The first postulator for this cause died on 12 August 2012. Since 1 September 2012, the current postulator has been Dr. Waldery Hilgeman.

==Views==
===Condoms===
Otunga opposed the use of condoms for any purpose because of their use for contraception. He urged people to exercise abstinence for birth control. He said that condoms did not solve the HIV/AIDS crisis. He met with local Islamic leaders to jointly conduct ceremonial public bonfires to burn condoms. One such public bonfire was on 19 August 1995 in which he joined the Imam of Nairobi's Jamia Mosque Sheikh Ali Shee in burning condoms and sex education literature.

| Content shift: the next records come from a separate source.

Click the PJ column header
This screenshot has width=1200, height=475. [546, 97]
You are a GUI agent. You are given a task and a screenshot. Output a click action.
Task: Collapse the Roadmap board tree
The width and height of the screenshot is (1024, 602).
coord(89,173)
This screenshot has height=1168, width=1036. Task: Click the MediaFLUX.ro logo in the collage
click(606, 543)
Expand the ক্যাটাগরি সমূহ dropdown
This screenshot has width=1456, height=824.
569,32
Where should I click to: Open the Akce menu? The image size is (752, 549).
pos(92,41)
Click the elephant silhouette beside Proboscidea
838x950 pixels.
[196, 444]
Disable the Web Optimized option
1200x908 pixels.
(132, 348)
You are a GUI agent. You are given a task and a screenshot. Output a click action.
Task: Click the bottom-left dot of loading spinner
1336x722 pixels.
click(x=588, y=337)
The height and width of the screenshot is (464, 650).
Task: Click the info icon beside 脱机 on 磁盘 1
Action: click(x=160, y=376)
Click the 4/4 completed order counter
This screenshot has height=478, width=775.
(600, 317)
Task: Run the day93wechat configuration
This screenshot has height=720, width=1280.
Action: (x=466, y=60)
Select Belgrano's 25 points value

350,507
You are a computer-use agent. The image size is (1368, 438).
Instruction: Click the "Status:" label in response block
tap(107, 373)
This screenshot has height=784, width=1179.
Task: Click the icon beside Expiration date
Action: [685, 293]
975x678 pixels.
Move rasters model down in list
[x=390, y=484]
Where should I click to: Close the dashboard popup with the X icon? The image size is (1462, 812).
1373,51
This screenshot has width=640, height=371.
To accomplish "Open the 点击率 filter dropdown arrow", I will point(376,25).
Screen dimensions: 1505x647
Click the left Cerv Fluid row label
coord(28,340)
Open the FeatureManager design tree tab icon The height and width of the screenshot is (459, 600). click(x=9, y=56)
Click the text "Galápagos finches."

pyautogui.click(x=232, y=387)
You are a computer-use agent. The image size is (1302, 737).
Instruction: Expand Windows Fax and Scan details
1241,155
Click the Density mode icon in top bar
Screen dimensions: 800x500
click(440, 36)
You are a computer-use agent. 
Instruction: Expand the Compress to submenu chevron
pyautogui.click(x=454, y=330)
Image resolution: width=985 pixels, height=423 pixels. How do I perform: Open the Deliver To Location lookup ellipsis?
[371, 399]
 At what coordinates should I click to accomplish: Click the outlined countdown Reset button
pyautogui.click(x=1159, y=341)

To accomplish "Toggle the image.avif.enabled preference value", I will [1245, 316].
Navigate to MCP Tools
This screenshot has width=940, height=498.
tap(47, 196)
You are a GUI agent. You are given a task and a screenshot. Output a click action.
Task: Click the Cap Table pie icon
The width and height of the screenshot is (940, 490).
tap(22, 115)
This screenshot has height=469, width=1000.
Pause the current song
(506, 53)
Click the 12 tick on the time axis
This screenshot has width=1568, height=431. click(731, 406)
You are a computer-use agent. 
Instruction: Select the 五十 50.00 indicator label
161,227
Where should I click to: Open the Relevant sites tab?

On 31 August 1996 (before 250 faithful), Otunga burned condoms in Uhuru Park as part of his campaign against their use. He publicly taught that they were against the teachings of the Catholic Church and an affront to Humanae Vitae, which Pope Paul VI had issued in 1968.

===Family planning===
Otunga strongly criticized family planning activists. For instance, he said:

"The gospel of family planning and birth control has come into Africa in a big way so that couples who can afford to take care of ten children now prefer adding the latest Mercedes Benz model to their stock of cars to having an additional child!"

===Abortion===
Otunga was a strong critic of abortion. He said that human life was sacred from the moment of conception until natural death.

===Education===
Otunga supported President Moi's reforms to end sexual education curriculum in schools.

===Islam===
Amin al-Hinawi (on 14 January 1993) issued a sharp criticism of Otunga's remarks related to expansion of Islam in Africa. The church clarified that the cardinal was misinterpreted, and that he had been speaking out against "Islamic fundamentalism", which he perceived to be on the rise, rather than the Islamic religion per se.

But Otunga was known to have asserted that claiming Muhammad as the last prophet was a lie since Jesus Christ was the last prophet. These remarks caused considerable debate and outrage among Muslims.

Assistant minister Sharif Nassir asked Otunga on 7 January 1987 to read and understand the Quran, in order to better work for inter-religious dialogue.